From Deseret News archives:
Galveston, oh Galveston
GALVESTON, Texas — Galveston has so many stories. It's hard to see how they all could have happened on this 35-mile-long, 2-mile-wide Texas island.
Galveston's first town was founded by a pirate, the infamous Jean Lafitte. Until planners opened the Houston Ship Channel in the early 20th century, the city was one of the country's busiest ports.
It was a swinging party town where the famous and not-so-famous came for hooch and illegal gambling at the Balinese Room, built on a dock over the water so that, when the Texas Rangers arrived for a raid, the band could strike up "The Eyes of Texas" as a warning and all evidence of gambling quietly disappeared, tumbled into the surf, stashed in ovens or folded into walls, Murphy bed-style.
And Galveston is the site of the Great Storm, a 1900 terror that killed more than 6,000 people and devastated the island. There are several monuments in memory of that storm, still the country's most deadly natural disaster, and a film devoted to telling the many stories arising from its passage across the island.
But, of course, the great one is not the only storm Galveston has seen. More than a century later, in 2008, Hurricane Ike made landfall on Galveston Island and the nearby Bolivar Peninsula. A 15-foot storm surge flooded the island, carrying away homes and boats and transporting tons of beach sand inland, while hurricane winds peeled back roofs, shattered signs and shut down basic services.
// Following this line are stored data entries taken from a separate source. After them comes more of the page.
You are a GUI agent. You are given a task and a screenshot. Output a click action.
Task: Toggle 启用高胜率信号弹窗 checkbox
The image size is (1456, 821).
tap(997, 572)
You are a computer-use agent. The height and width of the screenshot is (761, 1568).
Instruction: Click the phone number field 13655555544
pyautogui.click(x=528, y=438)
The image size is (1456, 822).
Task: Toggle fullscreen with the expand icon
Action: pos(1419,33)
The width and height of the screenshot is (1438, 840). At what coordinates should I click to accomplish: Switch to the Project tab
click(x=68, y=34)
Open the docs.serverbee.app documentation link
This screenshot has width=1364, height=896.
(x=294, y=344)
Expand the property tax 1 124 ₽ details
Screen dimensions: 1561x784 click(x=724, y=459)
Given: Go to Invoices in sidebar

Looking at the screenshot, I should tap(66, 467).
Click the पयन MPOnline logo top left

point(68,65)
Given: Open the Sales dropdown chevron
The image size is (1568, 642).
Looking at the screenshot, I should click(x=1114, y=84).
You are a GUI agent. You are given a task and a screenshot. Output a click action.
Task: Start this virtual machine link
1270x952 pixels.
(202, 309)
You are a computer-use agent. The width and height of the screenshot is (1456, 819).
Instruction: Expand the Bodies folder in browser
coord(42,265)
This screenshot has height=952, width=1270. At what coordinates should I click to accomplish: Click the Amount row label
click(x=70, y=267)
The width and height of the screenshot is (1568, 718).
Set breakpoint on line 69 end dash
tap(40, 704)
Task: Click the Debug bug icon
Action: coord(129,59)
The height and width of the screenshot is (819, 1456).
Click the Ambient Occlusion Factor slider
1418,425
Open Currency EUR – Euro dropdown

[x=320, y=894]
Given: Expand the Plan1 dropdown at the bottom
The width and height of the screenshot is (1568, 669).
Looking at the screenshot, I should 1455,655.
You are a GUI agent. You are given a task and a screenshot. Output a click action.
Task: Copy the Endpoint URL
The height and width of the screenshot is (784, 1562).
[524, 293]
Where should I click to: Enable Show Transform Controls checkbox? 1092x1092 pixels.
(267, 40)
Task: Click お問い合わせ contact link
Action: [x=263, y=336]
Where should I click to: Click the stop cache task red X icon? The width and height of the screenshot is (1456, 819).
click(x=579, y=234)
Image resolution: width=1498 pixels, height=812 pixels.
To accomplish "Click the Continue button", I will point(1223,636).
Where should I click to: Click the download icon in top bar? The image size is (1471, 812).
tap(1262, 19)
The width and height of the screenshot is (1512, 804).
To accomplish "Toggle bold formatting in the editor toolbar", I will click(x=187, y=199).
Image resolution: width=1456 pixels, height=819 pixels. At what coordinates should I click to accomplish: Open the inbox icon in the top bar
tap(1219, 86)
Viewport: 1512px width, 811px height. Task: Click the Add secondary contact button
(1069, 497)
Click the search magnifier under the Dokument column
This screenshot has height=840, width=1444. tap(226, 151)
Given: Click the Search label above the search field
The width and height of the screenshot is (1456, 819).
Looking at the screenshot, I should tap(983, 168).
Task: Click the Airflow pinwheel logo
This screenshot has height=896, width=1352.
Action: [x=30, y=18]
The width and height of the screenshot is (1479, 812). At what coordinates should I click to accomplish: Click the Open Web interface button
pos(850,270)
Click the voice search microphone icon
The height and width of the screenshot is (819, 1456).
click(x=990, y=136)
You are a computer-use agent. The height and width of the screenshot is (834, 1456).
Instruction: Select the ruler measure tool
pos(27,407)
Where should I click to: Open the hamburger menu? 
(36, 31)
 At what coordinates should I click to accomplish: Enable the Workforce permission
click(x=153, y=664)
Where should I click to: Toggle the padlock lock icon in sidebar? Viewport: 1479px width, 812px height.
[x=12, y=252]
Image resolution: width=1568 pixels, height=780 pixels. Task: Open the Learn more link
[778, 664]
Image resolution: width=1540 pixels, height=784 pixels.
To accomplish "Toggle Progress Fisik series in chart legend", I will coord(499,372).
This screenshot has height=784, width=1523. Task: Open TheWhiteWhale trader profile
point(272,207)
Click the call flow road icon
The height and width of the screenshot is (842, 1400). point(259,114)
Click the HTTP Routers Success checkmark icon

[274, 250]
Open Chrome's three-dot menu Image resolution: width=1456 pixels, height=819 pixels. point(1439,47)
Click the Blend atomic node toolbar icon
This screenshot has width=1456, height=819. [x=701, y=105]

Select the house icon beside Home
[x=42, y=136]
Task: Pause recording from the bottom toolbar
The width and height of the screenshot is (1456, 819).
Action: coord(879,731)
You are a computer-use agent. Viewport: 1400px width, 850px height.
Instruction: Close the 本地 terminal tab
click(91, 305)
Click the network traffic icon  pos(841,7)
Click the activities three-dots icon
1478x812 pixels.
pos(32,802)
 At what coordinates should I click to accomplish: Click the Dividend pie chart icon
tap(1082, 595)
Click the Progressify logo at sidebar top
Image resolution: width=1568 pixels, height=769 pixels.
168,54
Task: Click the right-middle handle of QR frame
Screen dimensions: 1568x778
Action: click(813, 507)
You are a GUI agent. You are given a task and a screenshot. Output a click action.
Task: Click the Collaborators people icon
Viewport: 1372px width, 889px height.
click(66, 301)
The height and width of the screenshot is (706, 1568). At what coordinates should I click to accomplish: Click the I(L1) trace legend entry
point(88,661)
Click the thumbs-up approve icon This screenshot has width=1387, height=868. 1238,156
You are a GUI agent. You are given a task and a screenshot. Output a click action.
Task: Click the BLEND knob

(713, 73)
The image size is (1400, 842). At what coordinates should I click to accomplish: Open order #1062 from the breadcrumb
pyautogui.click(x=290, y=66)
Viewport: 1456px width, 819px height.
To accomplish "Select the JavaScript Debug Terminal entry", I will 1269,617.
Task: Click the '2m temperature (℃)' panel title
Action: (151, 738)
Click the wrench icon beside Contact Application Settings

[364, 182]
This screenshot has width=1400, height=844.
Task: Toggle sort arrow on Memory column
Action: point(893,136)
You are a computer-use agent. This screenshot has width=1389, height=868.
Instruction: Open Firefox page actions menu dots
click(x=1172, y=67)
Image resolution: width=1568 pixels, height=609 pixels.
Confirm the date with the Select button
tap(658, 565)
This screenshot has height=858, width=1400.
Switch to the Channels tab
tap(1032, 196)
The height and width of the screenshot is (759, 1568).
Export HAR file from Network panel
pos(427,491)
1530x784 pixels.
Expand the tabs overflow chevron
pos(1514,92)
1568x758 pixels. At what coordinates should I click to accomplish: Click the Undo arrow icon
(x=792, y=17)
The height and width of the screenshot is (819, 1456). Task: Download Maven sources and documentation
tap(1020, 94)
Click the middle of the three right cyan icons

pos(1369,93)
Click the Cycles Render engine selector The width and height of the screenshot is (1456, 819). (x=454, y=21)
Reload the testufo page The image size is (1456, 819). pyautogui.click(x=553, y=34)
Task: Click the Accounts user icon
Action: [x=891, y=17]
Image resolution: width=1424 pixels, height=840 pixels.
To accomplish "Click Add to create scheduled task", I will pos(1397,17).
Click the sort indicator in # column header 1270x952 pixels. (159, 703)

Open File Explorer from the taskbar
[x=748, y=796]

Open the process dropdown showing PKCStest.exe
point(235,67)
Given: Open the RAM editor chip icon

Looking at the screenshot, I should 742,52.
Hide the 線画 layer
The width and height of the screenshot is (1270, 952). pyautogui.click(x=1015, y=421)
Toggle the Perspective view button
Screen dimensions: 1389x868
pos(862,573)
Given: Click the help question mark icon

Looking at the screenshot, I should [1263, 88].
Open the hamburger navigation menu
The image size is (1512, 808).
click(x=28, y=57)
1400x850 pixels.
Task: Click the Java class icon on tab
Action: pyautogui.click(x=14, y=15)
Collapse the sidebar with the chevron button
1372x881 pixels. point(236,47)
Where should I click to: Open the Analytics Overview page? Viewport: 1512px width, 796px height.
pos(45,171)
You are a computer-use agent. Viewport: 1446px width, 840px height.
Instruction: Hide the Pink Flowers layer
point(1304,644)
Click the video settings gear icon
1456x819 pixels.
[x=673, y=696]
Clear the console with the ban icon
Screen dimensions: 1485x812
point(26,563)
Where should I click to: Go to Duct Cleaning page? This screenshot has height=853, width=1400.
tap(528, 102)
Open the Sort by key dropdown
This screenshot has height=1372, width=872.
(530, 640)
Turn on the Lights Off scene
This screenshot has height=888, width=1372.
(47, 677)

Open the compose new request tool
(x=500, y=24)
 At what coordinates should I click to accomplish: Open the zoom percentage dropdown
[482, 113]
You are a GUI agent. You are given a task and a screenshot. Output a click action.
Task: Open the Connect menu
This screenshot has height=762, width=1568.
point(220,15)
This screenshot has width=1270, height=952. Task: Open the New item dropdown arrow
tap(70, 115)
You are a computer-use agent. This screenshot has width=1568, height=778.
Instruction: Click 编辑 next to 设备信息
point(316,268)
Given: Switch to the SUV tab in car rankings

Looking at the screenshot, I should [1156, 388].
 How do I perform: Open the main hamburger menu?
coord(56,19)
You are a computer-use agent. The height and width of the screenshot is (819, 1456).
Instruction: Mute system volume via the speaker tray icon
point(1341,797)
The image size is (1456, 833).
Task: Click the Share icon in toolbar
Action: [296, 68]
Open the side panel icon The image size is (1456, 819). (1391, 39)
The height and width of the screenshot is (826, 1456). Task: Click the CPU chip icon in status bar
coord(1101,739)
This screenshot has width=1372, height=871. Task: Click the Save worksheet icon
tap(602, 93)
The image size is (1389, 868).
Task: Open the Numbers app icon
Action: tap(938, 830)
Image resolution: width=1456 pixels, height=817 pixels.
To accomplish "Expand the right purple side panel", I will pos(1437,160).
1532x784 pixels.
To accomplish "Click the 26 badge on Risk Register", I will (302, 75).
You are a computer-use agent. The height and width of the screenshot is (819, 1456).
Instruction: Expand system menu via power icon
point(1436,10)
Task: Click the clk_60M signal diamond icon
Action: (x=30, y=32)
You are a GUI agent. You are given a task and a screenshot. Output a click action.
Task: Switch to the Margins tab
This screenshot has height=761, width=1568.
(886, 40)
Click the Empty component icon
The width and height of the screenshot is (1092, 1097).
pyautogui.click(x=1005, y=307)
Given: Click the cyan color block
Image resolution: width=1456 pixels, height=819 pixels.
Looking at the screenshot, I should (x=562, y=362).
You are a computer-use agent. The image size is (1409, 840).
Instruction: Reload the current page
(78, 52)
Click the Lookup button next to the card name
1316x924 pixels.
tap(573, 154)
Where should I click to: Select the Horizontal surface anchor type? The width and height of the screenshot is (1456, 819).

But these are only chapters in the real story of Galveston. It's the story of a community continually on the move, flourishing when times are good and adapting when times are tough, rising out of the rubble of storms and economic devastation to become a popular getaway and a unique place in Texas.
Galveston attracts plenty of day and weekend visitors from east Texas, who come for its warm coastal waters, long, shallow beaches and an island full of diversions ranging from water parks to historic homes.
But before any of that, there are the beaches. These aren't the palm-dappled, white-sand beauties beloved of travel magazines and postcard makers. The sand is, well, sand-colored, and aside from the groomed and manicured trees growing near the resort hotels on Seawall Boulevard, there's not a palm in sight.
But there are blue skies, warm waters, sea breezes and 32 miles of sand on which to park your beach umbrella. Besides that, the beaches are particularly child-friendly, with a shallow slope that allows smaller kids to enjoy waves and bigger kids to enjoy boogie boarding while still touching the bottom.